> **REQUIRED TASKS**
1. Answer these questions using the MinMaxScaler thread.
(a) Which dataset is being preprocessed?
(b) According to the documentation, what is Rescaled(e_i) when E_max equals E_min?
(c) Which three values does the reply say all make about as much sense?
2. Using the MinMaxScaler thread, say whether each statement agrees with it, and support each yes or no with the words from the thread that settle it.
(a) The features are scaled to a range between 0 and 1.
(b) The reply says min/max scaling suits this data set well.
(c) The processed images are shown in original.png.
3. Write what comes next in the MinMaxScaler thread, starting after its last sentence.

> **TEXT FOR ANALYSIS**

MinMaxScaler behaviour

2016-11-21 Thread Joeri Hermans
Hi all,

I observed some weird behaviour while applying some feature transformations 
using MinMaxScaler. More specifically, I was wondering if this behaviour is 
intended and makes sense? Especially because I explicitly defined min and max.

Basically, I am preprocessing the MNIST dataset, and thereby scaling the 
features between the ranges 0 and 1 using the following code:

# Clear the dataset in the case you ran this cell before.
dataset = dataset.select("features", "label", "label_encoded")
# Apply MinMax normalization to the features.
scaler = MinMaxScaler(min=0.0, max=1.0, inputCol="features", 
outputCol="features_normalized")
# Compute summary statistics and generate MinMaxScalerModel.
scaler_model = scaler.fit(dataset)
# Rescale each feature to range [min, max].
dataset = scaler_model.transform(dataset)

Complete code is here: 
https://github.com/JoeriHermans/dist-keras/blob/development/examples/mnist.ipynb
 (Normalization section)

The original MNIST images are shown in original.png. Whereas the processed 
images are shown in processed.png. Note the 0.5 artifacts. I checked the source 
code of this particular estimator / transformer and found the following.

https://github.com/apache/spark/blob/master/mllib/src/main/scala/org/apache/spark/ml/feature/MinMaxScaler.scala#L191

According to the documentation:

 * 
 *$$
 *Rescaled(e_i) = \frac{e_i - E_{min}}{E_{max} - E_{min}} * (max - min) + 
min
 *$$
 * 
 *
 * For the case $E_{max} == E_{min}$, $Rescaled(e_i) = 0.5 * (max + min)$.

So basically, when the difference between E_{max} and E_{min} is 0, we assing 
0.5 as a raw value. I am wondering if this is helpful in any situation? Why not 
assign 0?



Kind regards,

Joeri
-
To unsubscribe e-mail: dev-unsubscr...@spark.apache.org

Re: MinMaxScaler behaviour

2016-11-21 Thread Sean Owen
It's a degenerate case of course. 0, 0.5 and 1 all make about as much
sense. Is there a strong convention elsewhere to use 0?

Min/max scaling is the wrong thing to do for a data set like this anyway.
What you probably intend to do is scale each image so that its max
intensity is 1 and min intensity is 0, but that's different. Scaling each
pixel across all images doesn't make as much sense.

Items from a data source
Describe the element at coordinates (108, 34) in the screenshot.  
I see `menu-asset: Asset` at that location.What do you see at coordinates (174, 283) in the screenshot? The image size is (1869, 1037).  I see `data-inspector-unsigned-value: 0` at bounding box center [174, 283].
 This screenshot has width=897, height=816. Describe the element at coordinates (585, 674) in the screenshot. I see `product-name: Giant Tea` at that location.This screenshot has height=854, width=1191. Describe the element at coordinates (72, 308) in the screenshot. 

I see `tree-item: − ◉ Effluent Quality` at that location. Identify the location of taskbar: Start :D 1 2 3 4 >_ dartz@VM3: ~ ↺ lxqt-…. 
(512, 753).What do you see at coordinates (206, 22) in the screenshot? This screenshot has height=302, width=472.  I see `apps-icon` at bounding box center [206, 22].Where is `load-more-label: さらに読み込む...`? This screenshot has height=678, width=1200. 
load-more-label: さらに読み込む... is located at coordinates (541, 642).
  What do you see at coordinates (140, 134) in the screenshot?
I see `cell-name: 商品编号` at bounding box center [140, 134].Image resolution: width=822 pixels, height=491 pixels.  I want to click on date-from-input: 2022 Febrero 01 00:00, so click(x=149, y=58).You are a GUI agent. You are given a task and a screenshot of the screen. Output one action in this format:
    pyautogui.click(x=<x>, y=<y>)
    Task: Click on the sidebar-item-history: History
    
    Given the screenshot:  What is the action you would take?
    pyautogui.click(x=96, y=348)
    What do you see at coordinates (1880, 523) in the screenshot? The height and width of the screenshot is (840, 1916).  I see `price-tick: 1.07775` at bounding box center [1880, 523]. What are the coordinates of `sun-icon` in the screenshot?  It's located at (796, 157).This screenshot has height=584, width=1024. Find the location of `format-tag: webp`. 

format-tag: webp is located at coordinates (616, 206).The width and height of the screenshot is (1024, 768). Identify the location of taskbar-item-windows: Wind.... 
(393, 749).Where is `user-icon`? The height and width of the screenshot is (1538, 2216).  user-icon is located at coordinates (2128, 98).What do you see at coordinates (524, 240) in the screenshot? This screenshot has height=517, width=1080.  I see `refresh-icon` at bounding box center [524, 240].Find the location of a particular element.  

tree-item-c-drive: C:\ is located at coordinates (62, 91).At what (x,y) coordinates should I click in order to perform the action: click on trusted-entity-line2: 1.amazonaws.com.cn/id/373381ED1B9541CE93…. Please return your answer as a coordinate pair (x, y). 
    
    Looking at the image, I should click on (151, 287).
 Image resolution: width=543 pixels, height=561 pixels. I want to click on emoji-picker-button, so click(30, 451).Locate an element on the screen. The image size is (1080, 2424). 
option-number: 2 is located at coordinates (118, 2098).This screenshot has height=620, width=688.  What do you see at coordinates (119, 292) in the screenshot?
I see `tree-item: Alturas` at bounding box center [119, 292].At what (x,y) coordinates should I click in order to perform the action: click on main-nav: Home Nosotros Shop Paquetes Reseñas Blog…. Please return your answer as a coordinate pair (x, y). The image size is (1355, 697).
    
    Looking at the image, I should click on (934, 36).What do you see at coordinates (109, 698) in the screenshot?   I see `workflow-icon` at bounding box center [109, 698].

> **EXPECTED RESULTS**
1.
(a) MNIST
(b) 0.5 * (max + min)
(c) 0, 0.5 and 1

2.
(a) Yes: "scaling the features between the ranges 0 and 1"
(b) No: "Min/max scaling is the wrong thing to do for a data set like this anyway."
(c) No: "the processed images are shown in processed.png"

3.
On Mon, Nov 21, 2016 at 8:26 PM Joeri Hermans <
joeri.raymond.e.herm...@cern.ch> wrote:

> Hi all,
>
> I observed some weird behaviour while applying some feature
> transformations using MinMaxScaler. More specifically, I was wondering if
> this behaviour is intended and makes sense? Especially because I explicitly
> defined min and max.
>
> Basically, I am preprocessing the MNIST dataset, and thereby scaling the
> features between the ranges 0 and 1 using the following code:
>
> # Clear the dataset in the case you ran this cell before.
> dataset = dataset.select("features", "label", "label_encoded")
> # Apply MinMax normalization to the features.
> scaler = MinMaxScaler(min=0.0, max=1.0, inputCol="features",
> outputCol="features_normalized")
> # Compute summary statistics and generate MinMaxScalerModel.
> scaler_model = scaler.fit(dataset)
> # Rescale each feature to range [min, max].
> dataset = scaler_model.transform(dataset)
>
> Complete code is here:
> https://github.com/JoeriHermans/dist-keras/blob/development/examples/mnist.ipynb
> (Normalization section)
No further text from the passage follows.